The U.S. Secretary of State also outlined major achievements of the U.S.-Nigeria Binational Commission -a flagship agreement for bilateral cooperation, signed 17 months ago between both countries. 

She added that the Commission was working in the area of advancing good governance, energy access and reliability, food security and dealing with extremism. 

Clinton noted that during the last April 2011 elections the U.S. worked closely with the government and civil society to improve transparency and address the political and logistical challenges of the elections.

She reiterated that for the first time in recent history, Nigeria held elections that were “widely hailed as credible and effective”. “And we know that over 90 per cent of Nigerians thought the elections was free and fair,” she said. “That is up from 30 per cent just a short four years ago.” 

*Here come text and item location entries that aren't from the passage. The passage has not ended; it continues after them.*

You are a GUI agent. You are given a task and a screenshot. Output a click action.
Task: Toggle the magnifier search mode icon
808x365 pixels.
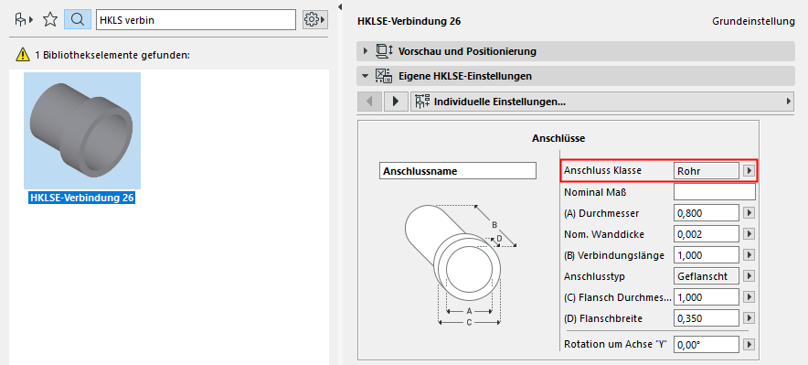click(x=78, y=19)
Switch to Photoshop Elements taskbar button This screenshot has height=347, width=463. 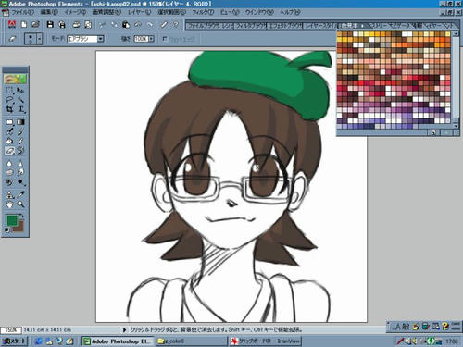[x=117, y=341]
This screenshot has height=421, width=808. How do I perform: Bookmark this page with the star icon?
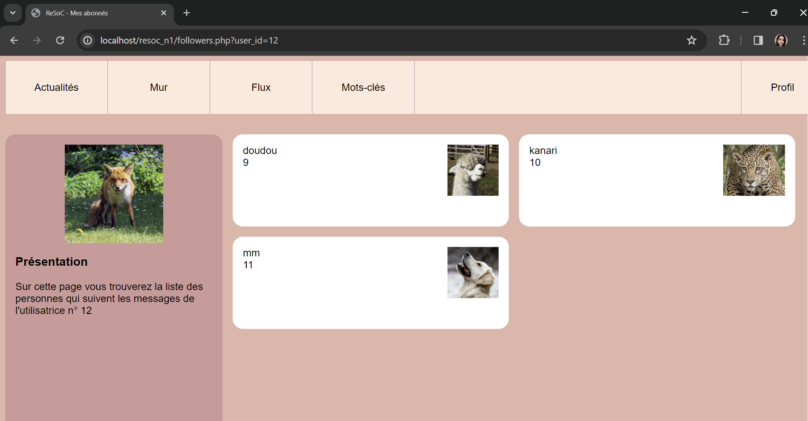pyautogui.click(x=691, y=40)
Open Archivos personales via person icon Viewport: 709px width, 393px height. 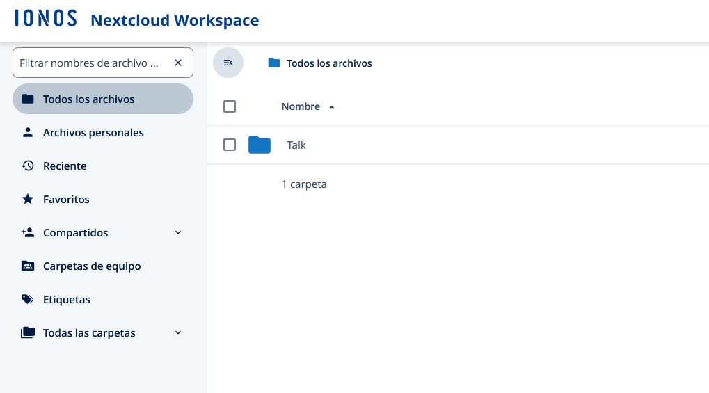tap(28, 132)
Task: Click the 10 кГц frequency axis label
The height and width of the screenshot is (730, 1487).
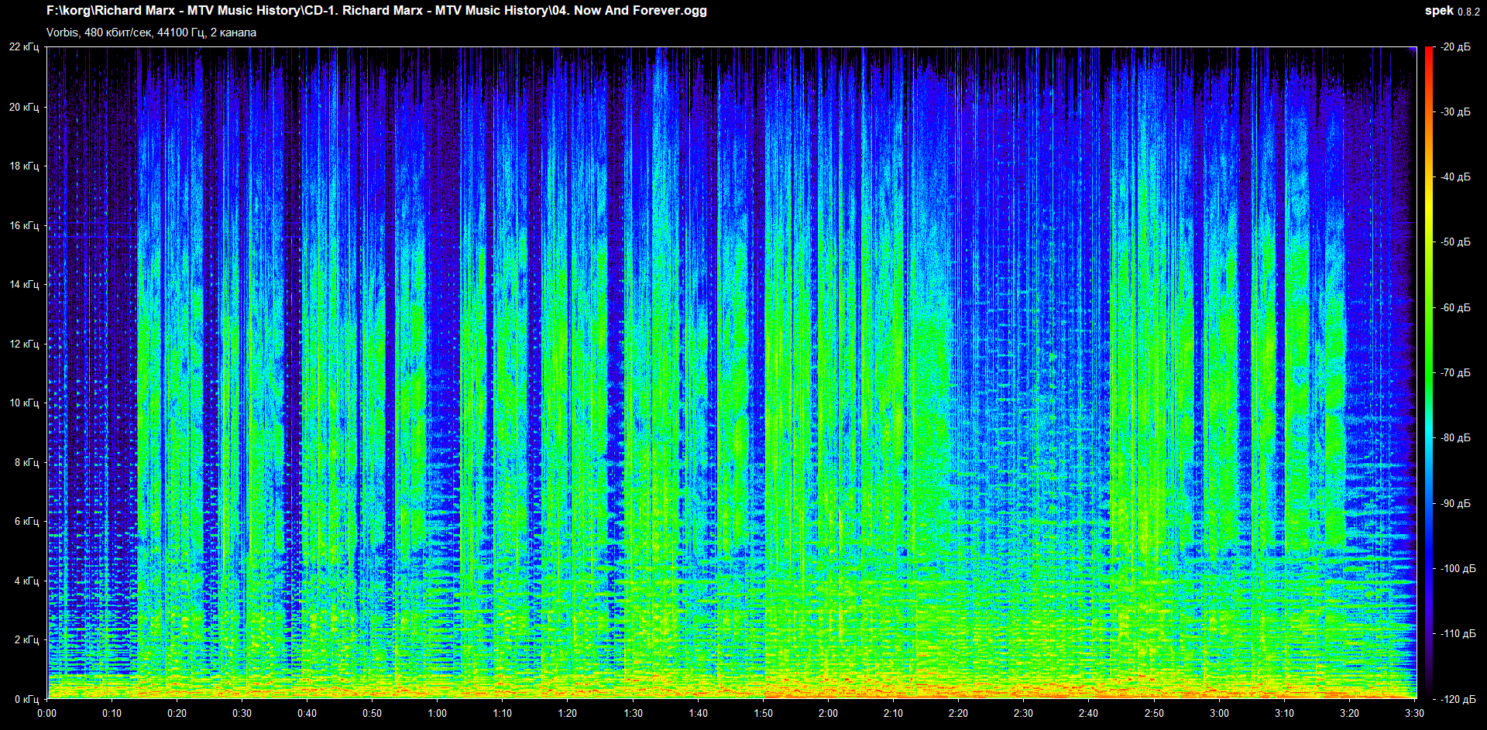Action: click(24, 403)
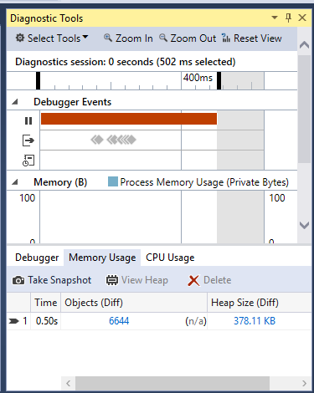This screenshot has width=314, height=393.
Task: Collapse the Memory (B) graph section
Action: point(15,182)
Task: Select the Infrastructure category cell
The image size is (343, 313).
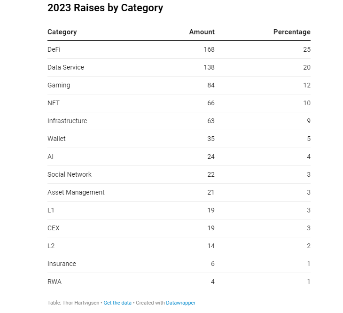Action: pyautogui.click(x=67, y=121)
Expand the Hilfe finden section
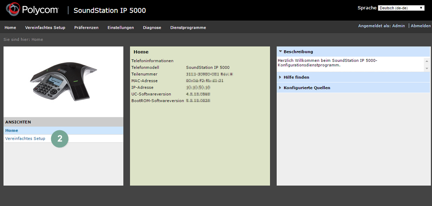432x206 pixels. (296, 77)
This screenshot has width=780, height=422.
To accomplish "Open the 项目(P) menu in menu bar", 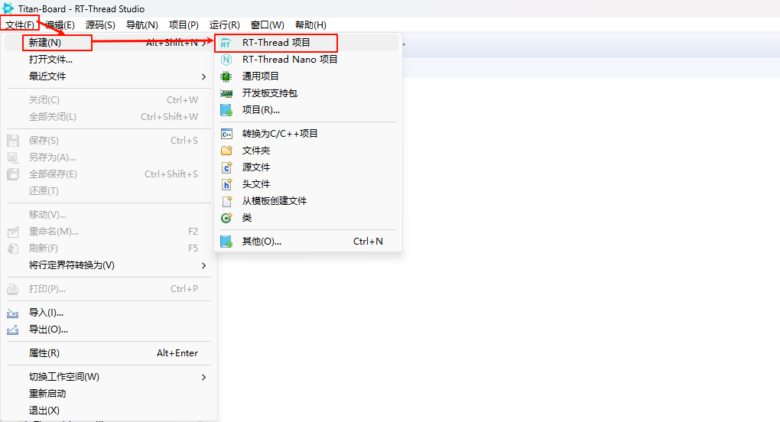I will click(184, 25).
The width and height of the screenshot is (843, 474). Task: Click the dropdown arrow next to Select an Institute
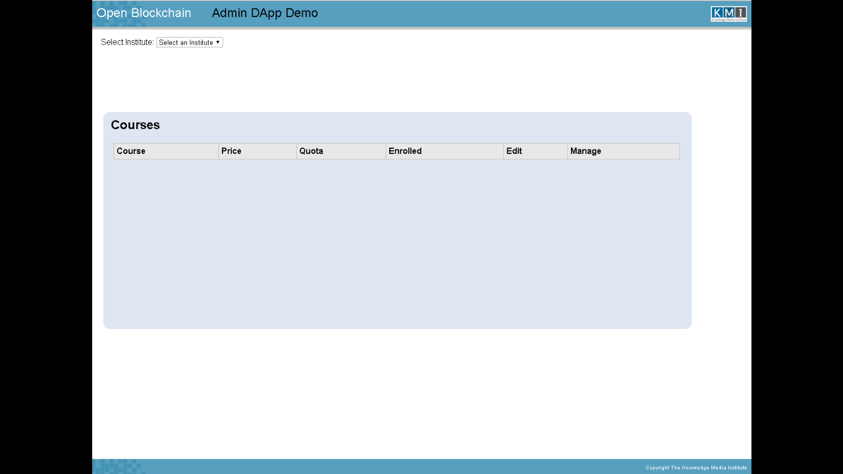(x=218, y=42)
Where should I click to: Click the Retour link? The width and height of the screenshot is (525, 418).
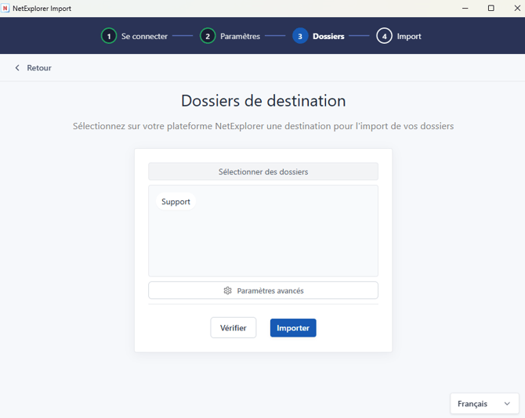[x=39, y=68]
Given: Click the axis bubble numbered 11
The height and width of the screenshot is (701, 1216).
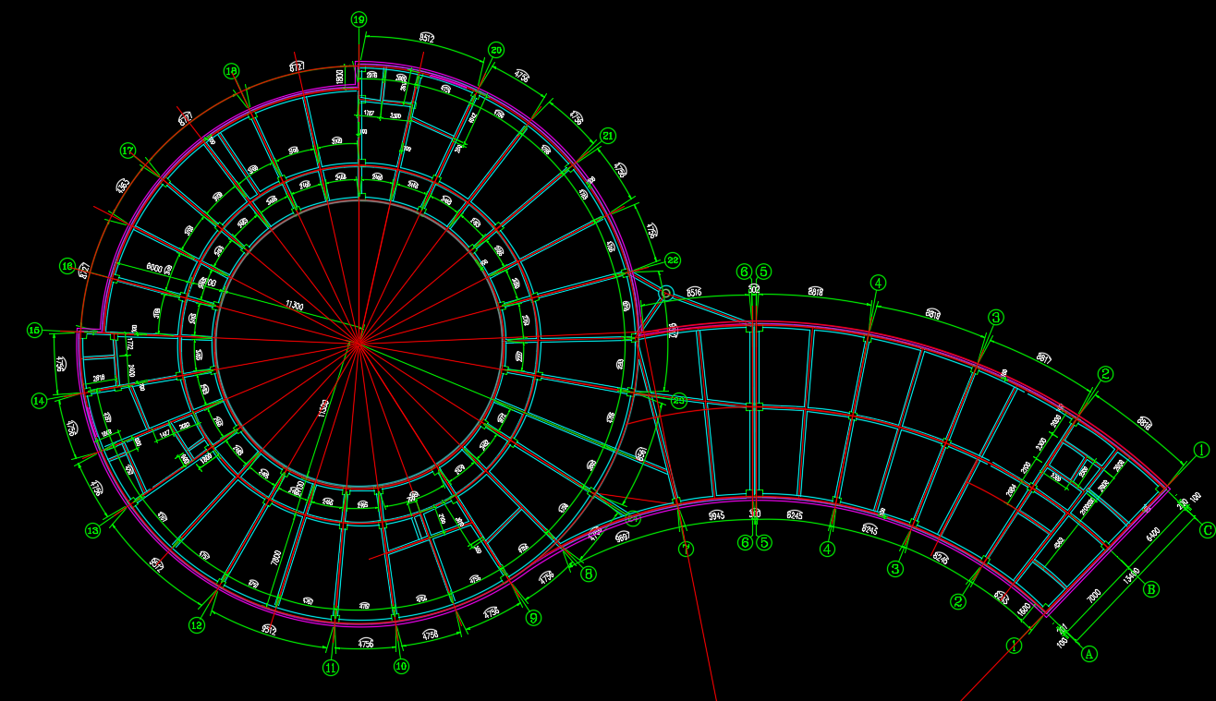Looking at the screenshot, I should pos(331,667).
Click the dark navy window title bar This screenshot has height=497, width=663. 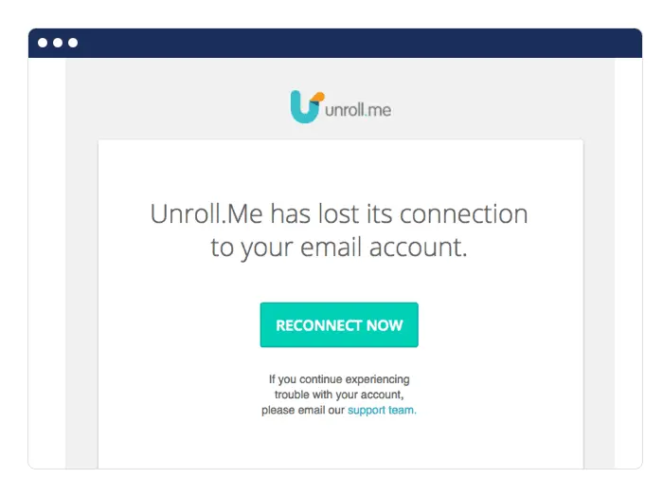click(341, 43)
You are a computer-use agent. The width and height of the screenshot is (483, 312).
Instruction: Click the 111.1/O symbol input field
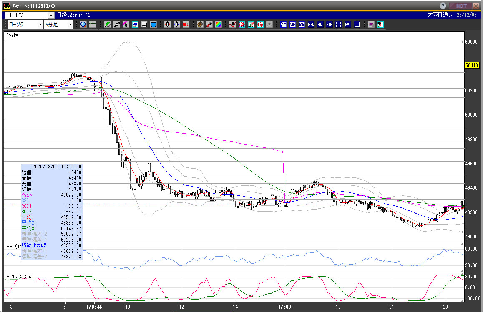(x=25, y=15)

She praised Nigerians for making “strides every day and consolidating their democracy and the institutions of democracy”, in addition to Nigeria government’s important role on global issues through its seat on the UN Security Council. 

She stressed that Nigeria had assumed a leading role “in helping to improve stability in West Africa”. “Nigeria played a key role in supporting the difficult democratic transitions in Cote d’Ivoire, Guinea and Niger,” she said. “Nigeria’s own example of credible elections provides it with great credibility in democracy promotion across the continent.”

Responding, Ashiru said the meeting discussed attracting more investment to Nigeria, especially in the energy and power sector. 

He said he told Clinton that U.S. companies should take advantage of the “boom” foreseen in the nearest future in the energy sector. 

“U.S. companies should not sit on the fence as they did when we had the telecoms boom in Nigeria,” he said. “They should not allow their competitors to go reaping only from Nigeria, and now this is the time for them to move into Nigeria and take part in the energy boom which we foresee.”